韓国・ソウル(CNN) 北朝鮮は、新型の大陸間弾道ミサイル(ICBM)の発射実験を行ったことを確認した。国営メディアが25日、金正恩(キムジョンウン)総書記が直接主導する中で実施されたと明らかにした。この種のミサイルの試射は約4年ぶり。
「火星17」と呼ばれるこのICBMは、これまで開発された中で最も先進的なタイプとみられる。
国営メディアは今回の打ち上げを「強力な核の戦争抑止力」と形容。金氏の言葉を引用し、米国と軍事衝突が起きた場合にも北朝鮮軍には「完全に準備ができている」とした。
火星17は、少なくとも理論上は米国本土をすべて射程に収める。メディアは25日、巨大なミサイルが平壌国際空港に設置された移動式の発射台から打ち上げられる様子を公開した。

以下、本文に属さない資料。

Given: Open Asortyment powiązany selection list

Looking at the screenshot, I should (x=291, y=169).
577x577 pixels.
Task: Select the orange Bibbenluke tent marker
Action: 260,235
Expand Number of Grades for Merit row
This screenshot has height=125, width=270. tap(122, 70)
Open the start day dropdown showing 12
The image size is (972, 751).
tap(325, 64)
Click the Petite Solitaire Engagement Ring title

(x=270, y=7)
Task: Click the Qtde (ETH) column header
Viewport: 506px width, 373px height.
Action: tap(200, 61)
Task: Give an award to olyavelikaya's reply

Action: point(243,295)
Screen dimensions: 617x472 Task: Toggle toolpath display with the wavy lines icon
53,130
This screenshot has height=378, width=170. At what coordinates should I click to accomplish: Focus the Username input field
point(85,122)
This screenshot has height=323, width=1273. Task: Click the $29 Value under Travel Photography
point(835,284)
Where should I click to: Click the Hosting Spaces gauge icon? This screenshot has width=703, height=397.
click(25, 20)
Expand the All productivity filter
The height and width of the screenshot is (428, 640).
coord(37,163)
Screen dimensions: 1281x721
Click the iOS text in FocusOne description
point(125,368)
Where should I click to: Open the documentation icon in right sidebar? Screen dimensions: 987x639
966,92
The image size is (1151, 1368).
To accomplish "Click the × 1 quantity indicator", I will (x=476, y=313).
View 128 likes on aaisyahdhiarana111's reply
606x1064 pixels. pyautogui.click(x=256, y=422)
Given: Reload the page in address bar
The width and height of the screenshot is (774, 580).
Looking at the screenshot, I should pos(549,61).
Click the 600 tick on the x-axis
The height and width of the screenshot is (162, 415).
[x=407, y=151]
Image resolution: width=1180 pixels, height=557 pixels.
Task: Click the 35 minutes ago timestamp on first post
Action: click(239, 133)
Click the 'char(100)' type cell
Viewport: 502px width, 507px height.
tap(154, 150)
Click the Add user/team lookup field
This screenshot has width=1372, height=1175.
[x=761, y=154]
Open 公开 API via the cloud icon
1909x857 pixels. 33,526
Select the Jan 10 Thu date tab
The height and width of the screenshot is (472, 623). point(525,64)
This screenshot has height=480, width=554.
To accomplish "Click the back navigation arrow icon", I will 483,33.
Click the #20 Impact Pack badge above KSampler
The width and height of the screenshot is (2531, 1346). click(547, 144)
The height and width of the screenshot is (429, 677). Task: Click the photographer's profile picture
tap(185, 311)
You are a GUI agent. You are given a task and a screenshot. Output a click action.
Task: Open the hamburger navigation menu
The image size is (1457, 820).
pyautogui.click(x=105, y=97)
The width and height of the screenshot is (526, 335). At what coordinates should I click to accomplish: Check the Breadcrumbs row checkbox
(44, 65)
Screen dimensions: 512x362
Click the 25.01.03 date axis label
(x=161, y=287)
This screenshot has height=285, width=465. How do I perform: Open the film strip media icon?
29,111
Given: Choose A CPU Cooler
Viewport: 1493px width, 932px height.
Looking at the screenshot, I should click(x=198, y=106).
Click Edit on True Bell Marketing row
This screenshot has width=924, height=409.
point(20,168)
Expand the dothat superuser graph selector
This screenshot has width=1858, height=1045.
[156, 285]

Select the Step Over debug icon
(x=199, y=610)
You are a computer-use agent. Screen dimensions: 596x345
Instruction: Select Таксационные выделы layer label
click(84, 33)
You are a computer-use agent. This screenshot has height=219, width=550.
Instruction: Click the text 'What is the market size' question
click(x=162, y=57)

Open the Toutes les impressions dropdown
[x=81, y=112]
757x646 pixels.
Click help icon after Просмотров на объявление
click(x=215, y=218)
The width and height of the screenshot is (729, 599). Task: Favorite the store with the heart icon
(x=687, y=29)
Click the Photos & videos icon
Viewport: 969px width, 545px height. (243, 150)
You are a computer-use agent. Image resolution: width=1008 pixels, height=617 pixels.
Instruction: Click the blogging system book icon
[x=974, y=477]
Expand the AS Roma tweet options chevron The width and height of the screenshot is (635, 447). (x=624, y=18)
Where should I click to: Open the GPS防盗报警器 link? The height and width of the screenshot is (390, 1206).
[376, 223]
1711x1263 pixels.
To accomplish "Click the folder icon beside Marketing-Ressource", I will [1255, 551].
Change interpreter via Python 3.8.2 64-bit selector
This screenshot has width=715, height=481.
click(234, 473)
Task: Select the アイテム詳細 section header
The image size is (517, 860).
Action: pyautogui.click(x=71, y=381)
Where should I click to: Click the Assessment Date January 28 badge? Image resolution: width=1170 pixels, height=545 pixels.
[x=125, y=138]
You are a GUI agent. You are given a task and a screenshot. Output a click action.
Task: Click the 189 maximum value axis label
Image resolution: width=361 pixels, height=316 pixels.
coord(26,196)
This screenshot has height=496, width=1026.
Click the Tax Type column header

朝鮮中央通信の報道によれば、ミサイルは最高高度6248.5キロに到達し、1090キロの距離を68分で飛行。朝鮮半島と日本の間に位置する「予定された海上に正確に着水した」という。これは日本の防衛省が監視、推定したデータとほぼ一致する。
今回の試射の高度と飛行時間は、北朝鮮がこれまで行った中で最大を記録した。
アナリストらは今回のミサイルについて、通常より高い角度で打ち上げて飛距離を抑える「ロフテッド軌道」で発射されたため他国の上空を飛行することはなかったが、水平距離が長くなる軌道で飛ばした場合には米国全土が射程に入ると指摘した。
大きさも十分であり、核弾頭を1基あるいは複数搭載することも可能だという。ただ今回の試験でミサイルに搭載された物の種類は不明で、その重量が最終的に到達距離を左右することから、実際にミサイルが飛行可能な距離について確実なことは言えないとしている。
またICBMは発射後宇宙空間に到達するため、核弾頭が燃え尽きることなく大気圏に再突入できるかどうかが重要になる。
米ミドルベリー国際問題研究所の専門家、ジェフリー・ルイス氏は「私を含めおそらく(大気圏再突入に耐えることが)可能だろうという者もいれば、それについて懐疑的な者もいる」と指摘。24日のようなテストを通じて、北朝鮮は関連する知見を得ることができるとの認識を示した。